Dragisa Murganic, secretary of the Red Cross in Kosovo, told BIRN that they backed an appeal for Serbs in Kosovo to donate part of their income to the Serbian Orthodox Church's Diocese of Raska and Prizren.

“It is a good proposal. Everything that’s in the interest of the people of Kosovo is welcome. We need to express a lot more solidarity in these difficult times,” Murganic said.

He spoke after Marko Djuric, chief of the Serbian government's Office for Kosovo, called on all those benefiting from the Serbian budget in Kosovo to set aside part of their incomes to support the diocesan fund.

"All the funds will be under the watchful, attentive and proper management of the Church, and will aim to strengthen the functioning of our people in municipalities and communities where there are vulnerable,” Djuric said ahead of a meeting with the head of the diocese, Bishop Teodosije, adding that funding will not be mandatory.

The Holy Synod of the Serbian Orthodox Church set up the diocesan fund a year ago. One of its projects was to finance six soup kitchens run by a Kosovo Serb NGO, the "Mother of the Nine Jugovics”.

The Diocese has already signed contracts with most Serbian politicians in Kosovo who have agreed to set aside part of their income for the fund.

Dusan Janjic, from the Forum for Ethnic Relations, warned that this type of solution will not work in the long term, however, as the Serbian state needs to find more systematic solutions to the funding issues facing Kosovo Serbs.

“I understand the need for this type of suggestion but I think it rests on bad foundations. Serbia needs to find a systematic solution,” he said.

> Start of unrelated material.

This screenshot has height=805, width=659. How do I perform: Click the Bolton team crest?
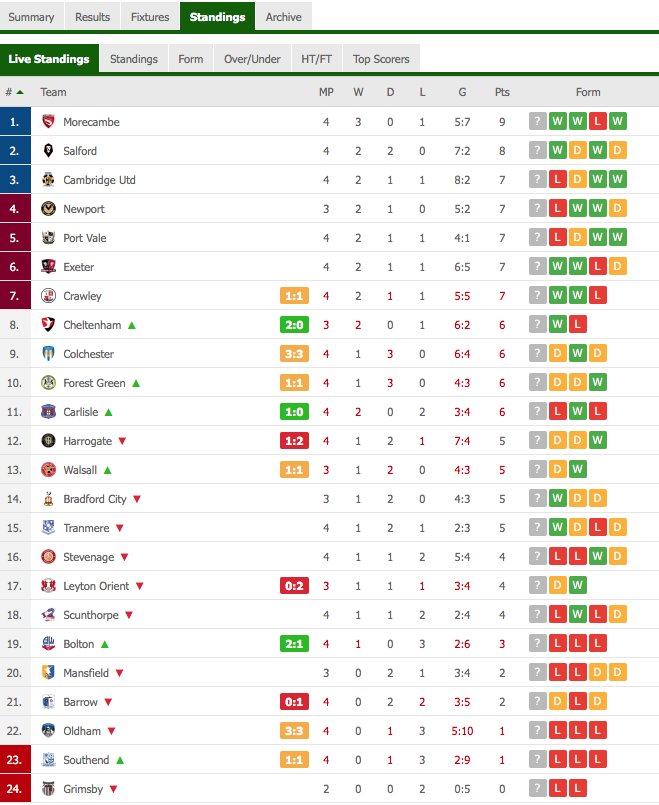click(48, 643)
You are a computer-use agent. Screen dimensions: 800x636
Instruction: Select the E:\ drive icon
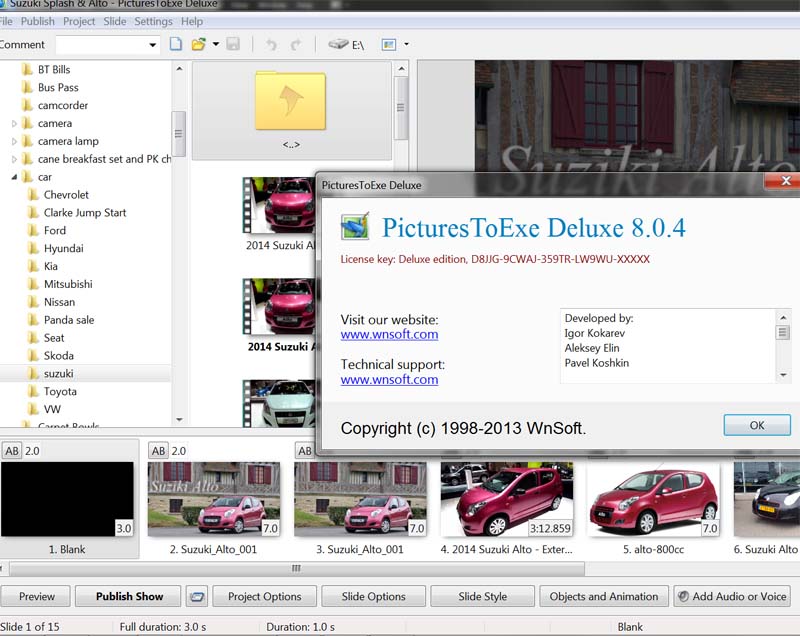(x=339, y=45)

Rade Trifunovic, coordinator of the Association of the Families of the Kidnapped and Murdered in Kosovo and Metohija, from the divided northern town of Mitrovica, told BIRN that while he supports the project it cannot be mandatory. This is because a large number of Kosovo Serbs live in poor conditions and cannot afford to donate cash.

“The project is good, I support it, but it needs to be the personal matter of every individual. Many people are living on welfare and on minimum wages… a lot are unemployed… the question is whether they can afford to give anything,” Trifunovic said.

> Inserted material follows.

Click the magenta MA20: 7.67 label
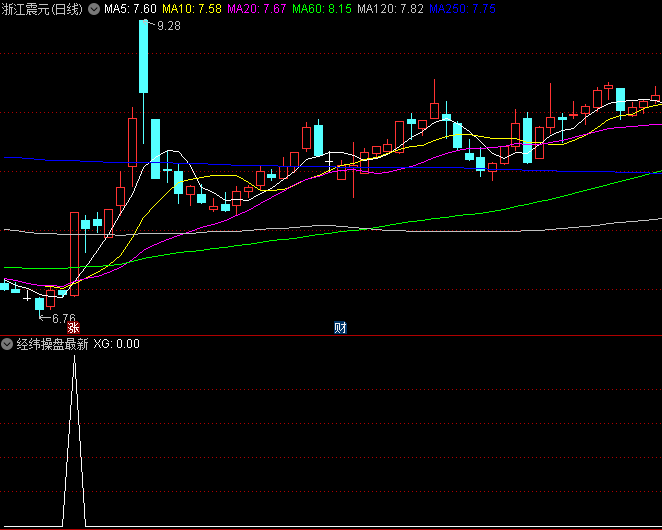662x530 pixels. click(x=257, y=9)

After their meeting on Wednesday, Djuric and Bishop Teodosije stressed that Kosovo Serbs need to stay in their homes and they again called on Serbs who had left Kosovo to return.

Following the end of the Kosovo conflict in 1999, many Serbs were expelled or fled and their homes were burned or destroyed. Of 150,000 or so Serbs who left Kosovo after the war, most remain in Serbia.

The number of non-Albanian voluntary returnees to Kosovo since 2000 stands at 26,323, according to UN data, and the pace of returns remains slow.

A total of 123 Kosovo Serbs returned between July and September 2015, the UN secretary-general’s latest report on the situation in Kosovo said this month.